((
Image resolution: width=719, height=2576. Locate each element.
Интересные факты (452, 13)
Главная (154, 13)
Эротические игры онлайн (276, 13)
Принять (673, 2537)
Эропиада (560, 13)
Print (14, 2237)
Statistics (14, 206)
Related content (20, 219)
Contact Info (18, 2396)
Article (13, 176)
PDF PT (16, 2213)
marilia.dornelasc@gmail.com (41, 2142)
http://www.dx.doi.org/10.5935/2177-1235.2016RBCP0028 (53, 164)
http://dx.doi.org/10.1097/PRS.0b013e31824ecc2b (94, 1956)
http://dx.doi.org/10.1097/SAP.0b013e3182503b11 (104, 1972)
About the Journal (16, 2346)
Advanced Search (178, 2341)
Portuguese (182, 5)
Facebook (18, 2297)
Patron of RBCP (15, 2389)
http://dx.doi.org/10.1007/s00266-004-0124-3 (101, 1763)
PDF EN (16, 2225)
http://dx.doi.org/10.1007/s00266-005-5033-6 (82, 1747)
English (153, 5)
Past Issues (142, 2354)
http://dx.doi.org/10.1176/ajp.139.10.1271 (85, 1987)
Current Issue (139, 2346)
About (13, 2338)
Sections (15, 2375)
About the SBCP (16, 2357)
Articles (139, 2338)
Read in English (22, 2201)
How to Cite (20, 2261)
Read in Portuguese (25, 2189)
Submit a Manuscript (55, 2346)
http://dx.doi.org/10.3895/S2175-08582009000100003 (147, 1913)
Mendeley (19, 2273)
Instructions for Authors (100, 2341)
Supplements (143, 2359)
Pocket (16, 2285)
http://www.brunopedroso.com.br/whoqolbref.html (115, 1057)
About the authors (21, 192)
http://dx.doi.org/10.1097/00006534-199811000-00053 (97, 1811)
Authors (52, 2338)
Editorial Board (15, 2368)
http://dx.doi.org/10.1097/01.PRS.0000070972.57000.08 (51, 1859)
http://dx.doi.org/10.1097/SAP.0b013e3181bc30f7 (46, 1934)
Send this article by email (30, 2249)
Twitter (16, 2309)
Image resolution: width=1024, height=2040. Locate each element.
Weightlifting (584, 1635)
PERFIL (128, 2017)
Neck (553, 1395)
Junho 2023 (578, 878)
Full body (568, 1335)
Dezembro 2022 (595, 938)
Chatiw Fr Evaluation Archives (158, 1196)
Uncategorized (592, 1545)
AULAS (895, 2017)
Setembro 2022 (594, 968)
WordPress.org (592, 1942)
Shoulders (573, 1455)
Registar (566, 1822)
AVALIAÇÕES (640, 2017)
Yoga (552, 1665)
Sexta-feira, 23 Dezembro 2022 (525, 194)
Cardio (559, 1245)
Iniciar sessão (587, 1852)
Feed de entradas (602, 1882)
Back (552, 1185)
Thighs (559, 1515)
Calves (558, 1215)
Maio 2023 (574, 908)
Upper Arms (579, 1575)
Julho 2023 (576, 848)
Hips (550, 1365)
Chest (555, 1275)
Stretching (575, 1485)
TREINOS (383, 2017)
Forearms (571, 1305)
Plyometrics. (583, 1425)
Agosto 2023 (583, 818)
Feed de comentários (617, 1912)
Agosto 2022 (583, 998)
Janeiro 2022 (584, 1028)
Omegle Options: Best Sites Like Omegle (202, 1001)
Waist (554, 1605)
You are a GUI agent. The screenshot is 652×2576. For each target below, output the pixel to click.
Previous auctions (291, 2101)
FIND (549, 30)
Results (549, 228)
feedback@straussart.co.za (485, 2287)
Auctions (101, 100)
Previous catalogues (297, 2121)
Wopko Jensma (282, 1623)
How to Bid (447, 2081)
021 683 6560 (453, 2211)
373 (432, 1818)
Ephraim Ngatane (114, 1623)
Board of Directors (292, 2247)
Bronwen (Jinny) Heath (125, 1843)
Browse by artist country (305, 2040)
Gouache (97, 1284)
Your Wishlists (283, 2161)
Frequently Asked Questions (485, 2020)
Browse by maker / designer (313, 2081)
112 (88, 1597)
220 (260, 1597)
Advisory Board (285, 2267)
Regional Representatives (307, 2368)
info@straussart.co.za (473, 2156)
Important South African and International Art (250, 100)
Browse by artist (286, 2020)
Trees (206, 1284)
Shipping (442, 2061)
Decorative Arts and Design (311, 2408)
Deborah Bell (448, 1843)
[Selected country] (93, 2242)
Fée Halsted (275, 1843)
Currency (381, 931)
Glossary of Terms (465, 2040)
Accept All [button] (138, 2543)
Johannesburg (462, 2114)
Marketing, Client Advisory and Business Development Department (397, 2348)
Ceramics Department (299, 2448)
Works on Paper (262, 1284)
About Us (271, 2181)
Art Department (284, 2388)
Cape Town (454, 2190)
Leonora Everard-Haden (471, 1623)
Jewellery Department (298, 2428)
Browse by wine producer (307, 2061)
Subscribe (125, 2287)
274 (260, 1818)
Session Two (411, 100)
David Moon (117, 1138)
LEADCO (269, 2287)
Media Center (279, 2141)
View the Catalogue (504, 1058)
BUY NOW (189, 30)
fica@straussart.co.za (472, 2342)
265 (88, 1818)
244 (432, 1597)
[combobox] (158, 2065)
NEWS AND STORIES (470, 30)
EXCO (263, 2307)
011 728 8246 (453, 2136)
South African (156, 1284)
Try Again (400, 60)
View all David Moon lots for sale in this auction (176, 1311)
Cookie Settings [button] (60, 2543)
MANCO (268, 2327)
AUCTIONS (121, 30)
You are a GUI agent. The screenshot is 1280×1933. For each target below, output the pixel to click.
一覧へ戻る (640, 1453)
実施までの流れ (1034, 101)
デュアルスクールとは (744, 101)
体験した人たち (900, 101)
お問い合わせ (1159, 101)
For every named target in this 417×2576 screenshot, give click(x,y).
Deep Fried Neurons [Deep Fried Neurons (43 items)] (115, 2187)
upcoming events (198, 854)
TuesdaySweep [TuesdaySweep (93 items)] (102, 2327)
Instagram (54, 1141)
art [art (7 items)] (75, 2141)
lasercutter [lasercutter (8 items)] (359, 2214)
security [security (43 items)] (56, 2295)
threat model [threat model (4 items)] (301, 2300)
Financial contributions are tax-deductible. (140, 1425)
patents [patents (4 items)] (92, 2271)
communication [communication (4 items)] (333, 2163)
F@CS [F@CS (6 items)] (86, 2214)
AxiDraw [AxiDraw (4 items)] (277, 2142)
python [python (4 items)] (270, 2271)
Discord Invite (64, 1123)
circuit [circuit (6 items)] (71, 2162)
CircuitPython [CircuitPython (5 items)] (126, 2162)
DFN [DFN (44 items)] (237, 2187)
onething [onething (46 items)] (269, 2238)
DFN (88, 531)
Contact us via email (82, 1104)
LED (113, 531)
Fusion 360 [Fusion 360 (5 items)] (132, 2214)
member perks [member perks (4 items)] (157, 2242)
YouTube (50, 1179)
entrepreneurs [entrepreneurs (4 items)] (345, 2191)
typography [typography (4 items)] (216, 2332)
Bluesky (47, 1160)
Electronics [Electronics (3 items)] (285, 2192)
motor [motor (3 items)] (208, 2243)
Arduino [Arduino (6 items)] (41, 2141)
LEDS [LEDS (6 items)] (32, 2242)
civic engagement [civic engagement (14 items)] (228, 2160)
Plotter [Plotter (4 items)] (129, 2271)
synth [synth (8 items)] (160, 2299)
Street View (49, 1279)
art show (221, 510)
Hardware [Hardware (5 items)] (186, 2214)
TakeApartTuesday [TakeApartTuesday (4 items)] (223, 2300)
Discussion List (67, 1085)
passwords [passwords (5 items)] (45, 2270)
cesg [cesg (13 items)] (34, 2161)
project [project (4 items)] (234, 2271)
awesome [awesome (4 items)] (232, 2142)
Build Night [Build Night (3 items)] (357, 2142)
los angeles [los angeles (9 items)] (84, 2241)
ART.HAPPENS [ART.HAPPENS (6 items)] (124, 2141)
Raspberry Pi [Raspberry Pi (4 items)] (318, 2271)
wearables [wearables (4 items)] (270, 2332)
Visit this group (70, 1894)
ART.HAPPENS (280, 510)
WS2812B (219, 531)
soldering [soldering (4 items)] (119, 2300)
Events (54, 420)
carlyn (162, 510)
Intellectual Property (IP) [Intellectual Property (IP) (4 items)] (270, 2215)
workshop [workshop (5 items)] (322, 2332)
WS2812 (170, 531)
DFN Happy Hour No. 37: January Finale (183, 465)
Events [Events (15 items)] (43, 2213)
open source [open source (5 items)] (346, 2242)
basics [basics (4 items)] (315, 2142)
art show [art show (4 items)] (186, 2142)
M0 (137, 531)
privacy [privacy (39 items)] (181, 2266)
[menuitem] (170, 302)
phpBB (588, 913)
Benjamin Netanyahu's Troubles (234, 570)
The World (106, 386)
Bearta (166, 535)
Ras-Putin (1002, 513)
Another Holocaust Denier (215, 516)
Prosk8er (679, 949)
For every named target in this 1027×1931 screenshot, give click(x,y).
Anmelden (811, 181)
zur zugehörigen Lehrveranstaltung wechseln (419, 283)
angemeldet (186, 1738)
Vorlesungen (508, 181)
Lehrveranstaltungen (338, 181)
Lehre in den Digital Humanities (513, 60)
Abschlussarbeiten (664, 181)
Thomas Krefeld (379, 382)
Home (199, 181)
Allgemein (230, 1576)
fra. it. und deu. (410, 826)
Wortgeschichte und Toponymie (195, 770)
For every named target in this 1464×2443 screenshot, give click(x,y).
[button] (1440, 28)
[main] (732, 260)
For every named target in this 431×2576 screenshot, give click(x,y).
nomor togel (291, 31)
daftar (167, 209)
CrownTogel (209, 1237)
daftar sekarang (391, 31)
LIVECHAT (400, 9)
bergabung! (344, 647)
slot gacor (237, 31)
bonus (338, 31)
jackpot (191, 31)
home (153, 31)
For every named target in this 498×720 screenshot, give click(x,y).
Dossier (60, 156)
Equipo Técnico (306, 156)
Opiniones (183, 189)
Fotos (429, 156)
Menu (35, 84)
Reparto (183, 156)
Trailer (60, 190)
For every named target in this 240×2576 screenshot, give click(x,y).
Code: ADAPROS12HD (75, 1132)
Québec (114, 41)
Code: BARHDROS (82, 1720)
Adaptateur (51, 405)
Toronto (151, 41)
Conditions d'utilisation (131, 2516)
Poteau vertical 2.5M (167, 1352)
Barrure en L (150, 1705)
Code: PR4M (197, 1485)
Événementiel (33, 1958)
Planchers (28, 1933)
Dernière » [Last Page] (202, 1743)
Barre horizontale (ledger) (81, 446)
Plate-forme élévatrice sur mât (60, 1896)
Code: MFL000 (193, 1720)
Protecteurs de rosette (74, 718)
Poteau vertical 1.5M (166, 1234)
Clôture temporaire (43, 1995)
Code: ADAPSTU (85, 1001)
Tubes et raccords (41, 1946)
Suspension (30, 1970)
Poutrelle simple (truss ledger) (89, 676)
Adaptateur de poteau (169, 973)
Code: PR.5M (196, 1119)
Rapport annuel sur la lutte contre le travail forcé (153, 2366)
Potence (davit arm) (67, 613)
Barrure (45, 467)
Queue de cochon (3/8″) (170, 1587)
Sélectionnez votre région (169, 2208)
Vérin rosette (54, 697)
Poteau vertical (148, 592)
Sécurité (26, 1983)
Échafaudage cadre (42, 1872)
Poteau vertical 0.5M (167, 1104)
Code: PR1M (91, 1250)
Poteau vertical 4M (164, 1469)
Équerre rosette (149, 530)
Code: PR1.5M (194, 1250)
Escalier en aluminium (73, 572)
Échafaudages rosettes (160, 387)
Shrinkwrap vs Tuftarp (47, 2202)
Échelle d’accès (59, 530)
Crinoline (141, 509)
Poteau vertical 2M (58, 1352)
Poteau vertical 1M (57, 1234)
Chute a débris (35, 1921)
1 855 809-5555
))
What to do
Switch "Poteau vertical" to "Montant vertical" in the material from the line holding "Fotos (429, 156)" through the end of the material, inclusive, and write out only those lines again with everything else unchanged.

Answer for this exercise
Fotos (429, 156)
Menu (35, 84)
Reparto (183, 156)
Trailer (60, 190)
For every named target in this 240×2576 screenshot, give click(x,y).
Code: ADAPROS12HD (75, 1132)
Québec (114, 41)
Code: BARHDROS (82, 1720)
Adaptateur (51, 405)
Toronto (151, 41)
Conditions d'utilisation (131, 2516)
Montant vertical 2.5M (167, 1352)
Barrure en L (150, 1705)
Code: PR4M (197, 1485)
Événementiel (33, 1958)
Planchers (28, 1933)
Dernière » [Last Page] (202, 1743)
Barre horizontale (ledger) (81, 446)
Plate-forme élévatrice sur mât (60, 1896)
Code: MFL000 (193, 1720)
Protecteurs de rosette (74, 718)
Montant vertical 1.5M (166, 1234)
Clôture temporaire (43, 1995)
Code: ADAPSTU (85, 1001)
Tubes et raccords (41, 1946)
Suspension (30, 1970)
Poutrelle simple (truss ledger) (89, 676)
Adaptateur de poteau (169, 973)
Code: PR.5M (196, 1119)
Rapport annuel sur la lutte contre le travail forcé (153, 2366)
Potence (davit arm) (67, 613)
Barrure (45, 467)
Queue de cochon (3/8″) (170, 1587)
Sélectionnez votre région (169, 2208)
Vérin rosette (54, 697)
Montant vertical (148, 592)
Sécurité (26, 1983)
Échafaudage cadre (42, 1872)
Montant vertical 0.5M (167, 1104)
Code: PR1M (91, 1250)
Montant vertical 4M (164, 1469)
Équerre rosette (149, 530)
Code: PR1.5M (194, 1250)
Escalier en aluminium (73, 572)
Échafaudages rosettes (160, 387)
Shrinkwrap vs Tuftarp (47, 2202)
Échelle d’accès (59, 530)
Crinoline (141, 509)
Montant vertical 2M (58, 1352)
Montant vertical 1M (57, 1234)
Chute a débris (35, 1921)
1 855 809-5555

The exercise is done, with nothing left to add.